#### RECORDS SHOWN ####

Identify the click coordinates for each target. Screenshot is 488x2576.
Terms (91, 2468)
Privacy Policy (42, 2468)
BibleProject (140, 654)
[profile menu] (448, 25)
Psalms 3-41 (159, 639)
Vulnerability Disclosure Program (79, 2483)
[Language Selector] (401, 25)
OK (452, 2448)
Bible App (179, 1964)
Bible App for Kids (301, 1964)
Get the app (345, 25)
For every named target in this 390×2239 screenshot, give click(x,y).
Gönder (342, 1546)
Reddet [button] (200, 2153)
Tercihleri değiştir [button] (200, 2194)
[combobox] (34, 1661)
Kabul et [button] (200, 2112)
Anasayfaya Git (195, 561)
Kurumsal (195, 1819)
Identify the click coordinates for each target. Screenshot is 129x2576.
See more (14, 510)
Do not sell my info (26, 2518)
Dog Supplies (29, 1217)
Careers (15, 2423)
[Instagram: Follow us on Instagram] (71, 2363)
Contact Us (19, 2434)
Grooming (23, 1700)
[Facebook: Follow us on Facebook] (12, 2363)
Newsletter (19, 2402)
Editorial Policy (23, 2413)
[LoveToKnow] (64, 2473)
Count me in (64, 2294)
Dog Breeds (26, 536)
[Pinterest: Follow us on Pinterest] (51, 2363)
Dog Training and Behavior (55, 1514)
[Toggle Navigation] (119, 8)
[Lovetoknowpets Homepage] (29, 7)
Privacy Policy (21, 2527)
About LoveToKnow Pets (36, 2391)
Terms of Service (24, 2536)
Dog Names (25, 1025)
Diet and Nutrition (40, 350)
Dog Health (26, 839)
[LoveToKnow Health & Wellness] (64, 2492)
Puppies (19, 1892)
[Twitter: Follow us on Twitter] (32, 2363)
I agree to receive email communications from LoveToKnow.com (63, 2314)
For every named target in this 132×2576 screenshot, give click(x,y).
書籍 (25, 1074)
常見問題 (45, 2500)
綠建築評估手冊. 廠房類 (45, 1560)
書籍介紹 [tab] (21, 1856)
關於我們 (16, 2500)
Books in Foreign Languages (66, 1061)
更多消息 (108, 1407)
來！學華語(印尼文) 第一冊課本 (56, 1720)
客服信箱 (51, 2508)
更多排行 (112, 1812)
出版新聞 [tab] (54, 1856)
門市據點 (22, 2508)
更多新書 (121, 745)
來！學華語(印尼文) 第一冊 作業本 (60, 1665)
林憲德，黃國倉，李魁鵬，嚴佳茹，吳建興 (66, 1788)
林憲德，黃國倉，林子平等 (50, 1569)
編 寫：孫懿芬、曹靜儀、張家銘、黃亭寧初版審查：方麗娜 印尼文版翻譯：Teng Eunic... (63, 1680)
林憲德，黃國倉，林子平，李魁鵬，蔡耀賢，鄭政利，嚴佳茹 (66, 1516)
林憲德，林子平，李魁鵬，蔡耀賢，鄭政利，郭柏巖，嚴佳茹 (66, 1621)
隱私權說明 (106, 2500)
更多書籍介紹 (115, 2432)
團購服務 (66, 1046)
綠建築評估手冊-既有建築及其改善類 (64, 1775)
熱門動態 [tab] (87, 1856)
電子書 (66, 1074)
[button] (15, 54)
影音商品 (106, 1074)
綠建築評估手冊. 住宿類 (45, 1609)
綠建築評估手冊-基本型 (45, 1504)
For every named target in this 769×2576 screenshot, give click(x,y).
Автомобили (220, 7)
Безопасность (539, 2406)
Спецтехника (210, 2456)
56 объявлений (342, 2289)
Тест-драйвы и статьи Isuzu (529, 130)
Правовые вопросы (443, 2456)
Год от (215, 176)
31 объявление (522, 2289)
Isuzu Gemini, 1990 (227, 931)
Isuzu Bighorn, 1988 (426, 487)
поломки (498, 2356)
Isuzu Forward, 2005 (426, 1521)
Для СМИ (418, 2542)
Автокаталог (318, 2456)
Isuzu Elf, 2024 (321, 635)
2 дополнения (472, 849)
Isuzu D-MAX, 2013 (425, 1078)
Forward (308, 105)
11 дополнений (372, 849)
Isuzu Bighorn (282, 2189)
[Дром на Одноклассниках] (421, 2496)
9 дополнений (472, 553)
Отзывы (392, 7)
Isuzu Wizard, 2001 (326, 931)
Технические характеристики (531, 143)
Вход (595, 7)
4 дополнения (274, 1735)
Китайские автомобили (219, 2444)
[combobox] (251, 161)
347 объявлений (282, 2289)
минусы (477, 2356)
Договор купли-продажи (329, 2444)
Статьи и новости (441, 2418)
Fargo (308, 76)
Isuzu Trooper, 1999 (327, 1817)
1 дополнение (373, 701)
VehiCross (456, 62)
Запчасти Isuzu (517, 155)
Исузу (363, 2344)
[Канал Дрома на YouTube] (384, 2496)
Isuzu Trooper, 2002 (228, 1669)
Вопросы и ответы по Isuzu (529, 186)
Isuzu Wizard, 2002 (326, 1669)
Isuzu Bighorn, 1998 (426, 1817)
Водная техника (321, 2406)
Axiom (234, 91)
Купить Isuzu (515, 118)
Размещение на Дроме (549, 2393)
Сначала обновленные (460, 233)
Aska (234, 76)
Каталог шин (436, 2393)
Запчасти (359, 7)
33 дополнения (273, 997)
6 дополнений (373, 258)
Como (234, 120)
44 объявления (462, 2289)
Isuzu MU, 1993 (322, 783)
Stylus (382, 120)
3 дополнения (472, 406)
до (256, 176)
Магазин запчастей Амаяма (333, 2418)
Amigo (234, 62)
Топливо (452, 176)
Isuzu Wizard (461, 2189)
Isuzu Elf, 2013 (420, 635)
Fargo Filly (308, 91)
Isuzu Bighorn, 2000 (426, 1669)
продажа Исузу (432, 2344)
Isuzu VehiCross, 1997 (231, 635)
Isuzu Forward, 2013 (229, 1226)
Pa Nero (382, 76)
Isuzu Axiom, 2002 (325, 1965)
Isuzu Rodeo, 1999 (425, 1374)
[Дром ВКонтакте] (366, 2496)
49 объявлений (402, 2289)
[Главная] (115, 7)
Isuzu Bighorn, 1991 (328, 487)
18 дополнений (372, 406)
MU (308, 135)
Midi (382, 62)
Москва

####

> _EXERCISE DETAILS_
Report all lines above with "Policy".

> _ANSWER BELOW_
Privacy Policy (42, 2468)
Editorial Policy (23, 2413)
Privacy Policy (21, 2527)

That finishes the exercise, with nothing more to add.